Figure 4. SA binding to UGT74F1 and UGT74F2.

(a) In wild-type UGT74F2 UDP/SA complex structure, the carboxyl group of SA interacts with Thr 15 and His 18, and faces UDP-glucose binding site. (b) In UGT74F2 wild-type and T15S UDP/2-BA complex structures 2-BA binds with the carboxyl group close to Thr 365. (c) SAG and SGE production of mutant proteins at 3 min in standard assay conditions compared to wild-type UGT74F1 and UGT74F2. Error bars represent standard deviation from three measurements. (d) Overlay of UGT74F2 wild-type (gray) and UGT74F2_T15S (cyan) structures. (e) SA binding to the active site of UGT74F2_T15S (or UGT74F1), modeled on the basis of 2-BA (SA^2–BA, see b). The carboxyl group of modeled SA interacts with Thr 365, while SA hydroxyl interacts with His 18 and faces UDP. Dashed lines show hydrogen bond interactions.
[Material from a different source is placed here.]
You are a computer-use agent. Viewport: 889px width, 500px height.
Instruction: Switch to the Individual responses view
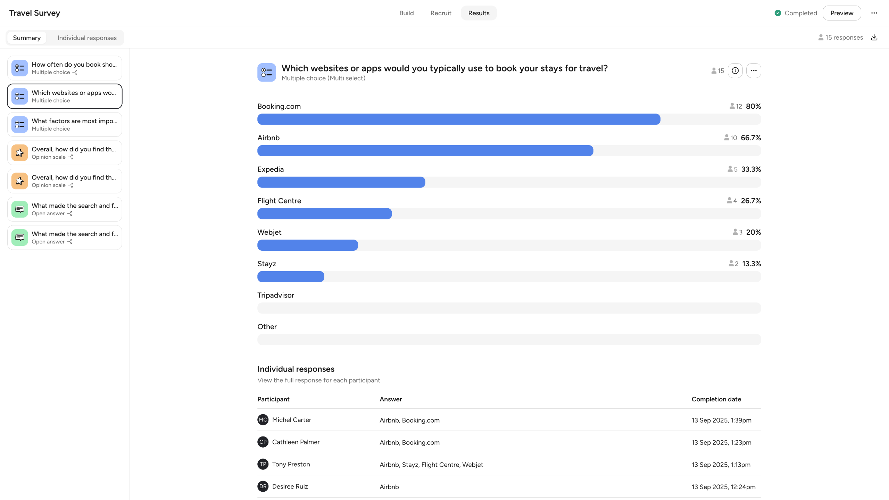[87, 38]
Figure 5. Proposed catalytic mechanism for SA glucose conjugate formation.

(a) Modeled UDP-glucose molecules. Crystallographically observed UDP shown in orange, UDP-2-fluoro-glucose from PDB 2c1z shown in yellow, UDP-glucose modeled by Molecular Operating Environment is in cyan, and UDP-glucose modeled from incomplete electron density is shown in magenta. (b) View of proposed catalytic site for UGT74F2 showing modeled UDP-glucose, SA and the dyad His 18 - Asp 111. (c) View of catalytic site to form SGE, based on (b) and Fig. 4a: SA carboxyl oriented towards UDP-glucose by interactions with His 18 and Thr 15, performs an S_N2 attack by the carboxylate oxygen to the anomeric carbon of UDP-glucose. (d) View of catalytic site for SAG formation, based on Fig. 4e: SA hydroxyl deprotonated by His 18 - Asp 111 catalytic dyad; S_N2 attack by the adjacent aromatic hydroxyl to the anomeric carbon results in the formation of SAG, and the proton is released from His 18 to regenerate the active site.